- Requirement -
From the line containing "Select 1600 x 900 resolution option" through the last line of the entries, output the text exactly. Pictures stay out.

+ + + +

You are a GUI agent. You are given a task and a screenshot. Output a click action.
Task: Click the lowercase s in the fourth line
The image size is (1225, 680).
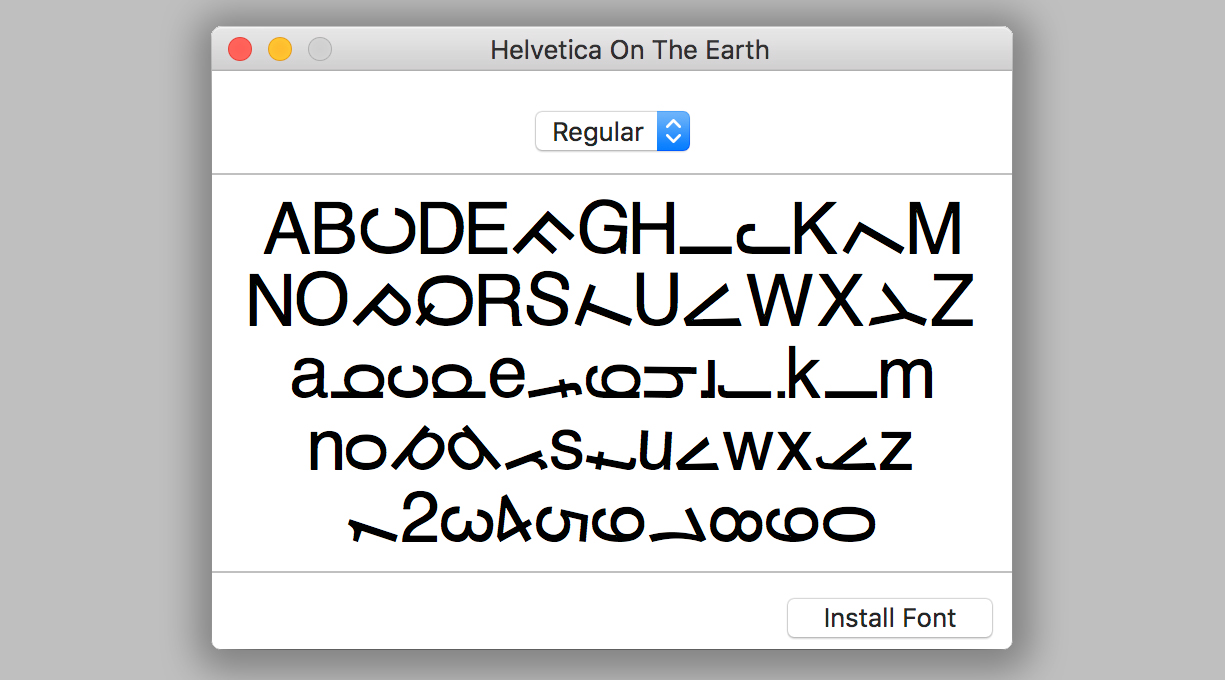(565, 451)
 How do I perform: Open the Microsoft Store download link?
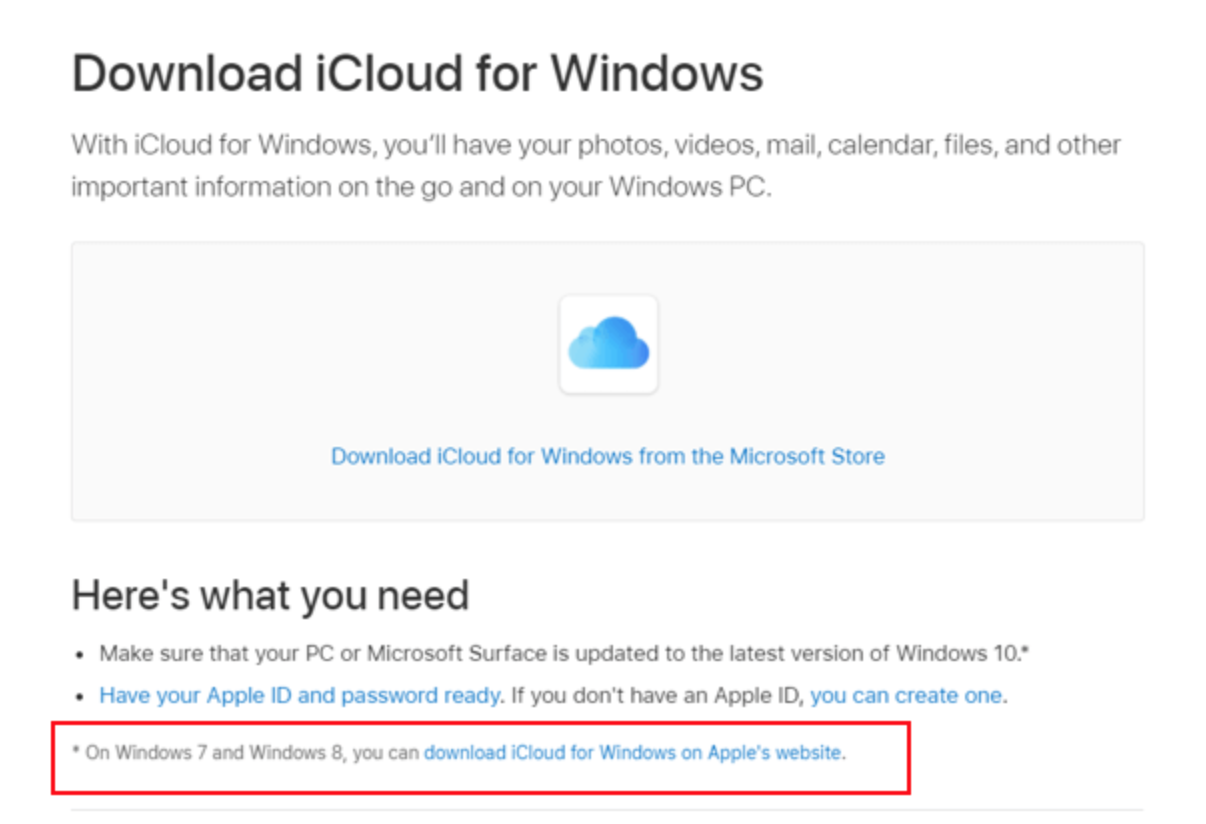(608, 457)
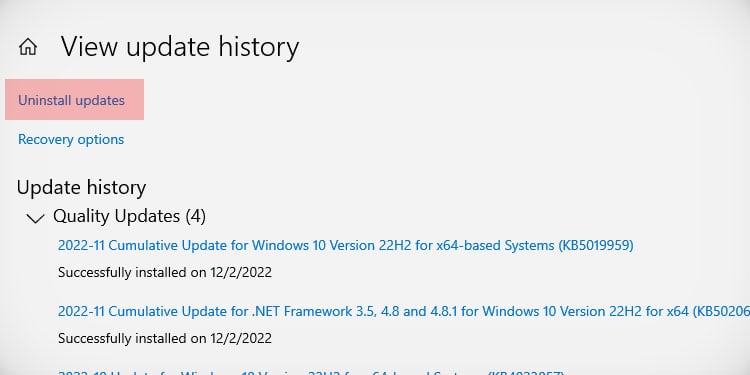Collapse the Quality Updates chevron
The height and width of the screenshot is (375, 750).
pyautogui.click(x=35, y=219)
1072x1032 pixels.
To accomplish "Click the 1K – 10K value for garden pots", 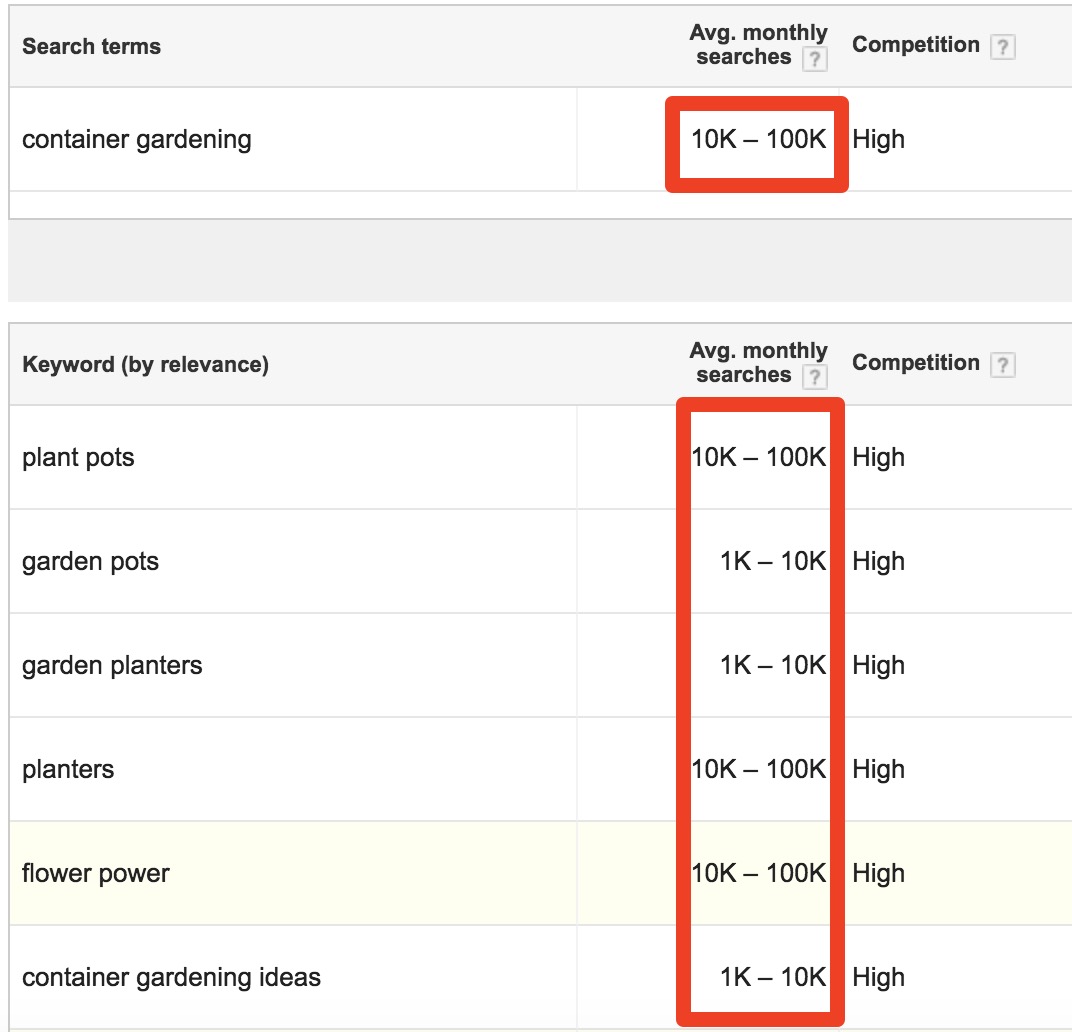I will coord(770,561).
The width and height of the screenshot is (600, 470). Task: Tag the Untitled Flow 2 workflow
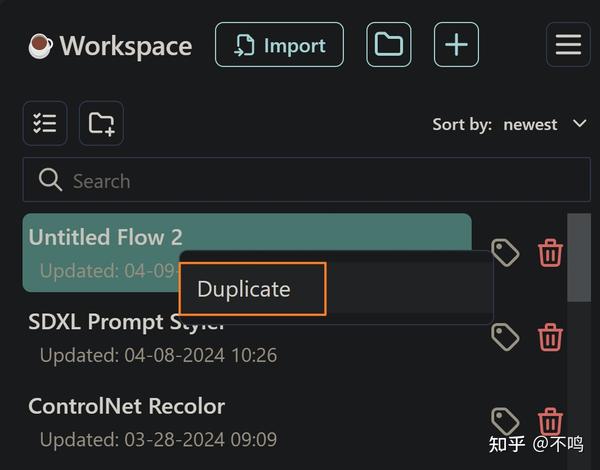coord(506,253)
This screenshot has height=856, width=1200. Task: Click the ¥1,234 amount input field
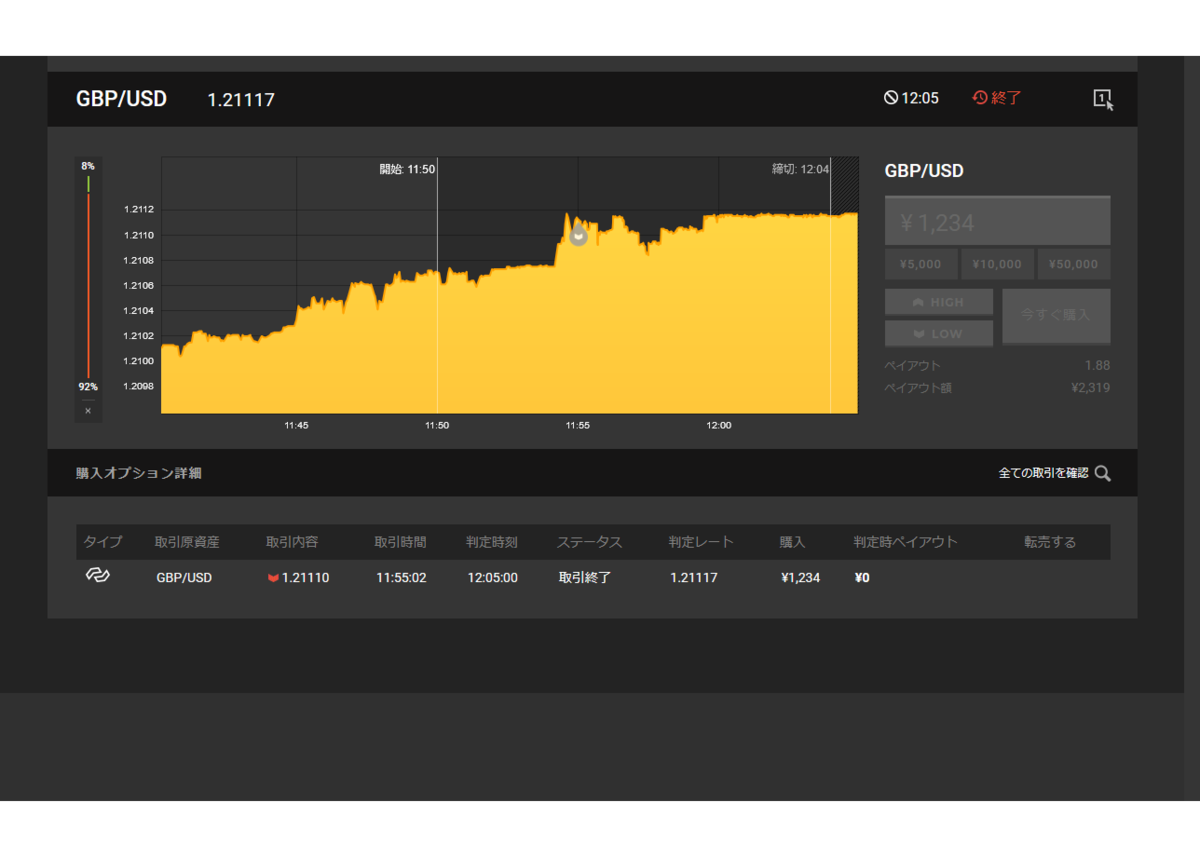pos(997,221)
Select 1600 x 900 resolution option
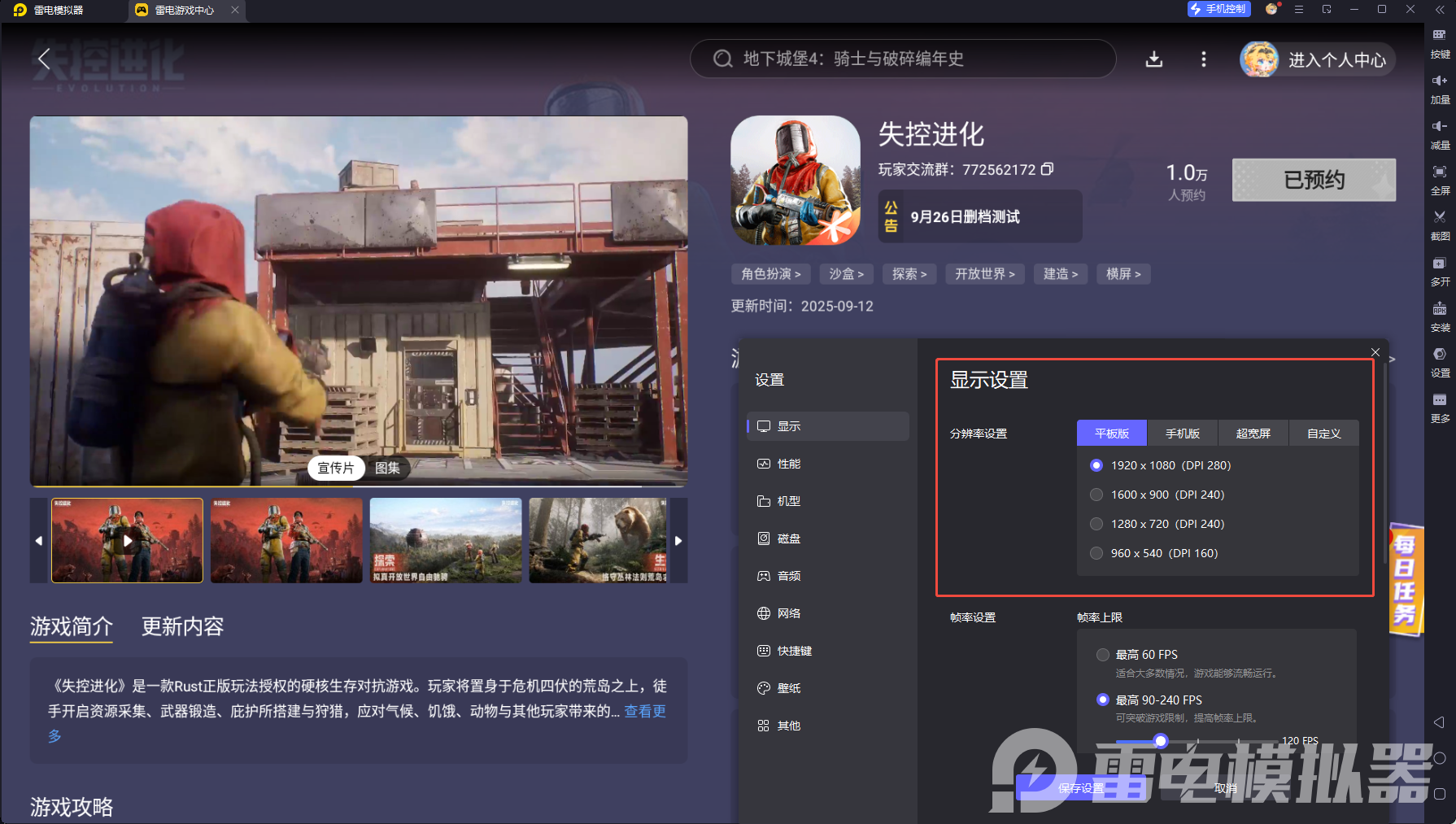 [1096, 495]
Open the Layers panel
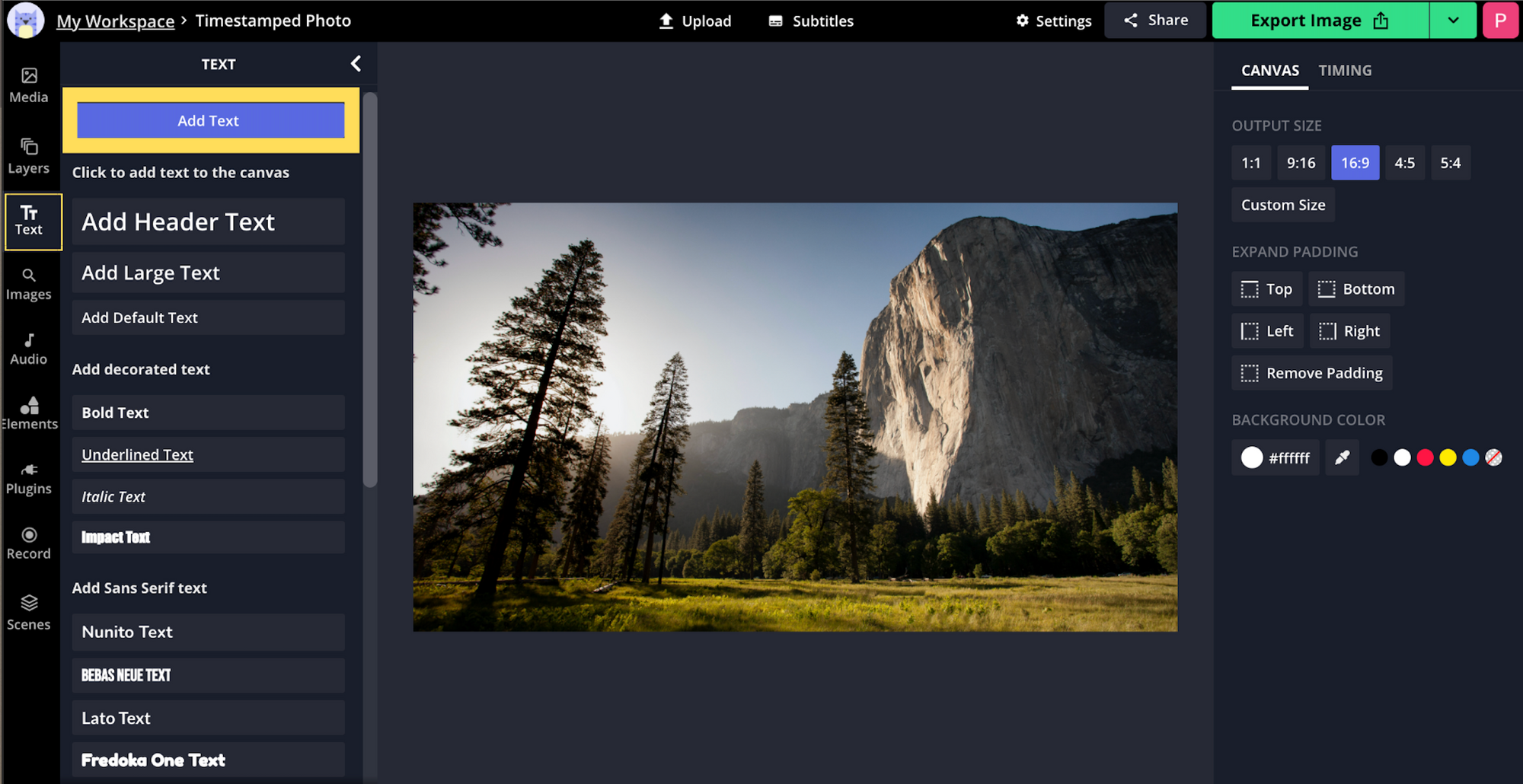Image resolution: width=1523 pixels, height=784 pixels. [x=29, y=155]
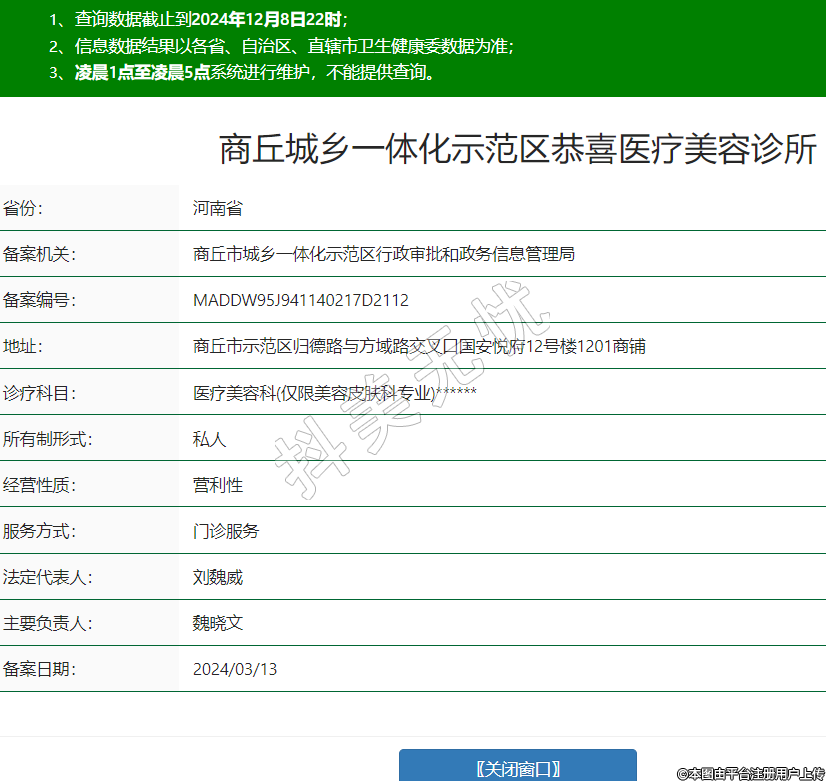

+ + + +

- Answer space -
Select 1600 x 900 resolution option
 [1096, 495]
Open the Layers panel
Image resolution: width=1523 pixels, height=784 pixels. [x=29, y=155]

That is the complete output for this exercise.